L’idée de faire évoluer le statut des greffiers est dans les tuyaux depuis quelques années. C’est dans cette perspective qu’avait été créé le statut d’emploi de greffier fonctionnel en 2015. En contrepartie, l’évolution vers la catégorie A appellerait de nouvelles fonctions et responsabilités : Nous avons fait, de longue date, diverses propositions comme la rédaction des ordonnances simples, toutes les procédures de mise en état, le lancement d’expertises lorsque les deux parties sont d’accord, ou la signature d’un droit de visite et d’hébergement lorsque les deux parents se sont entendus. Là où les discussions achoppent en revanche c’est sur le cadre de ces nouvelles missions : Nous ne voulons pas d’une délégation de compétences, nous demandons un transfert de compétences, assure Sophie Grimault. Le ministère s’y oppose au prétexte qu’il faudrait une réforme du code pénal. Cette nouvelle catégorie A pourrait par ailleurs intégrer des assistants de justice, qui n’ont pas la formation spécifique des greffiers, et sont actuellement des contractuels.

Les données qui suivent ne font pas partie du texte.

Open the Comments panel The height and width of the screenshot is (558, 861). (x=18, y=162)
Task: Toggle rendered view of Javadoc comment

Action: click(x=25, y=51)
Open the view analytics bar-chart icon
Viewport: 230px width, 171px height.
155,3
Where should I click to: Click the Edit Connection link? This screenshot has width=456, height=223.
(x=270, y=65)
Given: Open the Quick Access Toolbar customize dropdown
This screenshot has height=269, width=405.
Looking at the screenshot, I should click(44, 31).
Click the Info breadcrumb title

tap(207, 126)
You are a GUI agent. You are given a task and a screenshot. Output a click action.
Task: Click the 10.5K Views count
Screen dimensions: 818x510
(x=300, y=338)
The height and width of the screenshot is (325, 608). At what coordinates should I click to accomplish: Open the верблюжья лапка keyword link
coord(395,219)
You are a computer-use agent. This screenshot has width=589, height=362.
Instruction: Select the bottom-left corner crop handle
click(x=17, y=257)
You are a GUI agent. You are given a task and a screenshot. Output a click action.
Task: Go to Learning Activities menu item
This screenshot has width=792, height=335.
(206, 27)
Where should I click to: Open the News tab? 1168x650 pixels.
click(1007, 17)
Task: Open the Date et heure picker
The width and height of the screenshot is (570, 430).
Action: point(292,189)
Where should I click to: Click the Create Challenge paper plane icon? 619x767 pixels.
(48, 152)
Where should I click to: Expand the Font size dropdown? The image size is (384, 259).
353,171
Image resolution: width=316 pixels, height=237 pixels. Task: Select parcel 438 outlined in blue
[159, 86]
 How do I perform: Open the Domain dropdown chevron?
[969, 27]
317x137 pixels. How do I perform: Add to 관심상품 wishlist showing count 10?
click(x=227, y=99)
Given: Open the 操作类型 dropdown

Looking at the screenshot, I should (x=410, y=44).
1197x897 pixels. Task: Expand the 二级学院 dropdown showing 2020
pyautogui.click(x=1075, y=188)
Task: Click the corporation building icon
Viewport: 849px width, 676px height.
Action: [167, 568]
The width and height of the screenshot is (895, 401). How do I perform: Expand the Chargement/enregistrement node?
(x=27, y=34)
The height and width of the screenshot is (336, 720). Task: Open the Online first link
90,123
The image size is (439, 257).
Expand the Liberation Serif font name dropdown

Attention au risque de perdre encore des adjoints administratifs

Autre point de vigilance pour le syndicat : l’équilibre des catégories, donc des compétences statutaires, dans les équipes. Il y a actuellement par exemple de moins en moins d’adjoints administratifs, relevant de la catégorie C, dans les juridictions. Et par ce déficit en effectif, les taches qui leur sont dévolues basculent alors de fait sur les greffiers. Cela ne motive pas les greffiers à rester dans le métier et ça crée du mal-être, observe Sophie Grimault. Dans un système idéal il faut un greffier et des adjoints autour de lui.

Enfin, dernier sujet d’inquiétude, que deviendront les contractuels actuellement en poste. Devront-ils passer un concours pour accéder à la formation de 18 mois à l’ENG ? Bénéficieront-ils d’un accès rapide et d’une formation abrégée ? Doit-on craindre une formation au rabais ? Et quid de leur affectation ? Seuls les mieux classés à l’issue de la scolarité à l’Ecole nationale des greffes peuvent se permettre de choisir leur poste (surtout la localisation). Or ces contractuels peuvent avoir déjà une implantation locale, une vie de famille qui limitent toute mobilité.

Annonces budgétaires : Attendons de voir ce que deviendront ces belles promesses

Parmi les autres annonces faites par le ministre qui promet une hausse du budget de la Justice, à 11 milliards à l’horizon 2027 : des mesures concernant l’assouplissement des conditions d’accès aux fonctions de conseiller prud’homal et le « renforcement » de leur indemnisation, mais aussi une augmentation du nombre des auditeurs de justice, un investissement supplémentaire dans l’informatique, des constructions de logements pour les professionnels de justice, un accord-cadre sur l’amélioration de la qualité de vie au travail…

Les rapports et les recommandations on a l’habitude, cela change juste de nom à chaque nouveau mandat : commission Guinchard, Justice du XXIe siècle, et maintenant le rapport Sauvé issu des États Généraux, conclut Sophie Grimault. Alors c’est sûr, on n’a jamais eu autant d’argent, il y a un réel effort qui est fait au niveau du budget. Mais attendons de voir ce que deviendront ces belles promesses. Et le budget du ministère part de très bas, les manques sont loin d’être comblés, tant au niveau des effectifs que des crédits alloués.